The project started as a port. Matt had a working Unity prototype from 2014 with C# scripts, HLSL shaders, and Unity-specific physics. Translating that into Three.js meant more than syntax conversion - Unity's component system, FixedUpdate loop, and rigidbody physics have no direct equivalents in a browser.

The approach was system-by-system. Matt would share the relevant C# code and describe the intended behavior. Claude would produce a JavaScript implementation, and the two would iterate until it felt right. The creature AI alone went through dozens of revisions before the fish moved the way Matt remembered.

The "Creative Director + Technical Lead" Dynamic

Over time, a natural rhythm emerged. Matt operated as creative director: deciding what to build, how it should feel, and when something was off. Claude operated as technical lead: proposing architectures, writing implementations, and debugging when things broke. Neither role was rigid - Matt would sometimes dive into code directly, and Claude would sometimes push back on a design direction with a technical argument.

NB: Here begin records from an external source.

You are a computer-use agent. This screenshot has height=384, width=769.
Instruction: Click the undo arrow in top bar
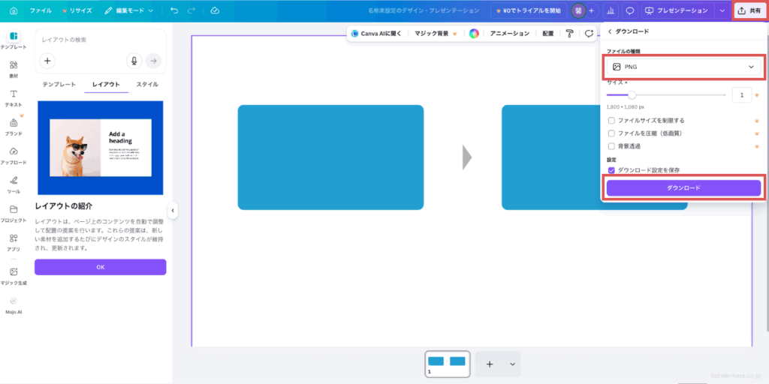point(174,11)
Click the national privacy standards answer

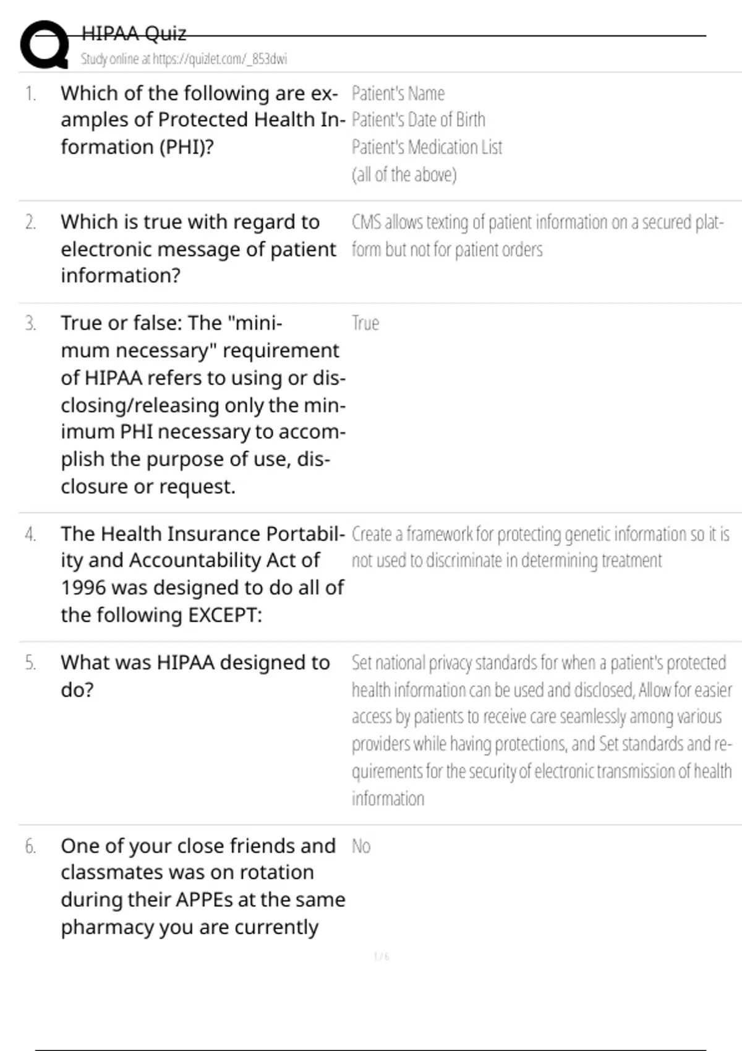(541, 730)
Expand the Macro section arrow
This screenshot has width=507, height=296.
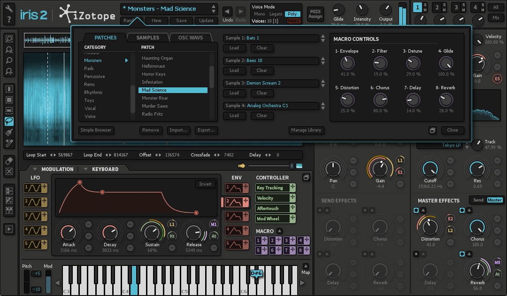coord(279,231)
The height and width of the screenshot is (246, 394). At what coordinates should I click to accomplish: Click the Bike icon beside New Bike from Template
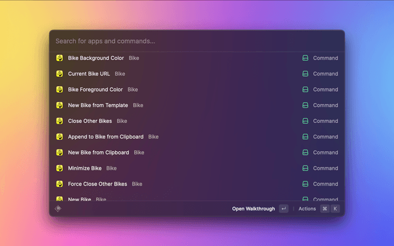(x=60, y=105)
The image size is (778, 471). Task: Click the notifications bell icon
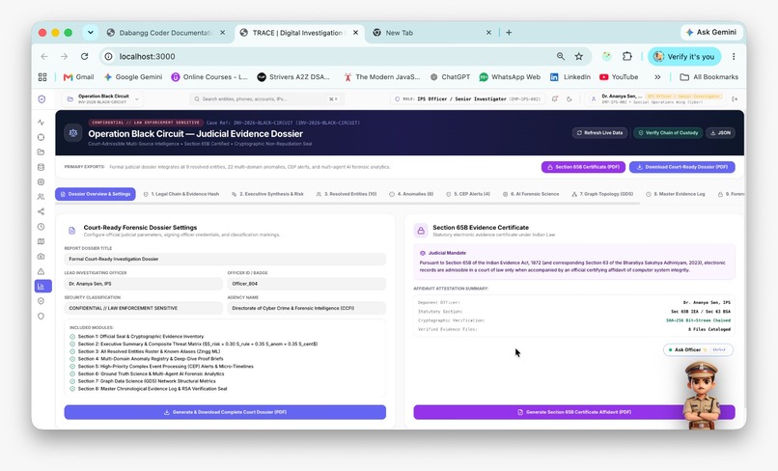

The key insight was that this worked best when Matt described what he wanted to experience rather than what code to write. "The dolphins feel too robotic" was a better prompt than "change the steering algorithm." It gave Claude room to propose solutions Matt hadn't considered.

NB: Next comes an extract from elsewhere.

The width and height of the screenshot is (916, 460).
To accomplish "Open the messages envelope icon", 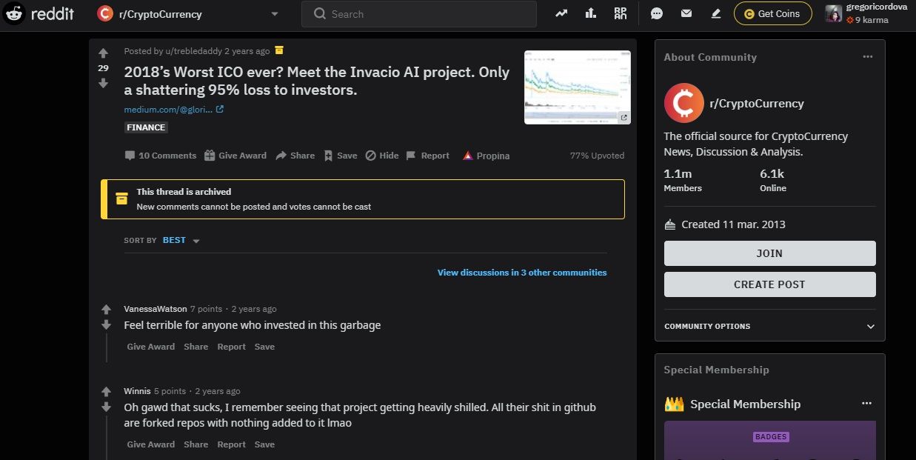I will [x=686, y=13].
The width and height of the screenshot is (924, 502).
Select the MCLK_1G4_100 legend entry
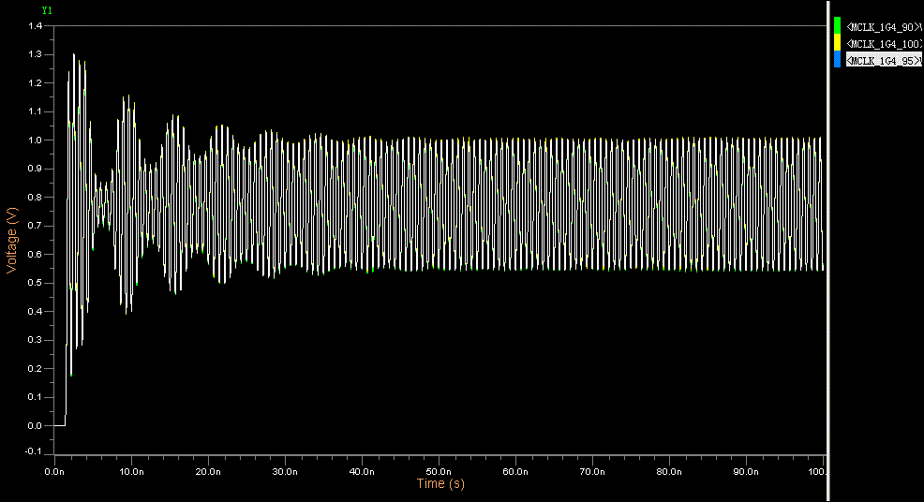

This experience-driven development approach unlocked better outcomes than detailed technical specifications. Instead of Matt being limited to the boundaries of his own technical knowledge or vocabulary, he could say "I want it to feel like a nature documentary" and Claude would figure out the camera system, timing, and transitions. Describing the desired experience meant the collaboration could reach further than either partner's individual constraints would allow.

~20K
Lines of code
63
Source files
11
Major subsystems
9
Making-of chapters

What Worked

Rapid Prototyping of Complex Systems

Some of the most satisfying moments came from building systems that would have taken weeks to learn and implement solo. The documentary camera system is a good example: a Director that manages narrative phases, a Cinematographer that composes shots with 11 different shot types, and an Ecosystem Scout that detects interesting creature behavior to film. That's roughly 2,500 lines of interconnected state-machine code. Claude produced a working first draft in a single session, and Matt could immediately start tweaking shot feel instead of spending days getting a basic follow-cam working.

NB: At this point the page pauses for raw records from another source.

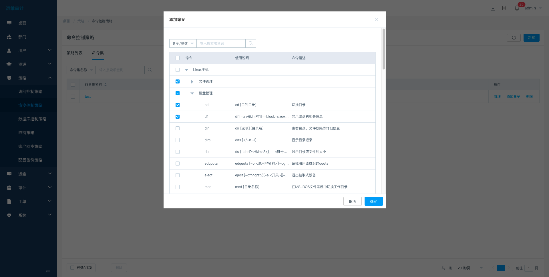The width and height of the screenshot is (549, 277).
Task: Click the refresh icon button behind dialog
Action: [514, 38]
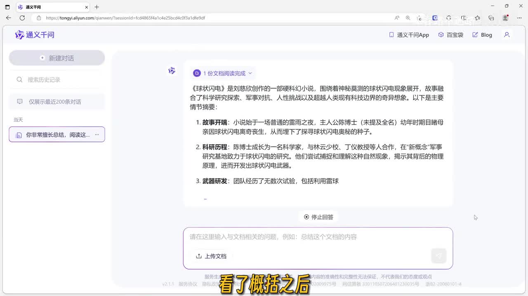Click the browser zoom magnifier icon
This screenshot has width=528, height=296.
[408, 18]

The caustic shader system followed the same pattern. Matt described the look he wanted for seabed light patterns, Claude produced a GLSL implementation using domain-warped Voronoi cells, and Matt tuned the colors and speed. The result looks better than anything either would have built independently.

The Port Itself

Translating Unity C# to Three.js JavaScript is a surprisingly nuanced job. Unity has a component system; Three.js has a scene graph. Unity has FixedUpdate at 50Hz; the browser has requestAnimationFrame at variable rates. Unity has built-in rigidbody physics; the browser has nothing unless you bring your own. Claude handled these translation decisions well because it could hold the mental model of both engines simultaneously and identify where a direct port would fail.

Verification as a Superpower

One of the most valuable practices was asking Claude to verify its own code - to check that the app was behaving according to its own expectations. This created a self-correcting loop where Claude could catch its own mistakes before they became bugs. Rather than relying solely on Matt's testing, having the AI reason through its own implementation and spot inconsistencies caught edge cases that might otherwise have shipped. It's a form of rubber-duck debugging elevated to a structural principle: the AI could debug itself.

Documentation as a Byproduct

This Making Of site was built collaboratively, and the process revealed something useful: because Claude had been involved in building every system, it could write accurate technical documentation about them. The interactive demos, architecture explanations, and code walkthroughs are all drawn from actual implementation knowledge rather than reverse-engineering.

Pain Points

Context Window Limits

The single biggest friction point. An AI can only hold so much code in its working memory at once, and PolyFish has 63 source files where changes to one system often ripple through several others. When Claude lost context on how the creature system's engine burn states connected to the instanced rendering pipeline, things broke in subtle ways. Re-sharing files and re-explaining architecture worked, but that overhead added up.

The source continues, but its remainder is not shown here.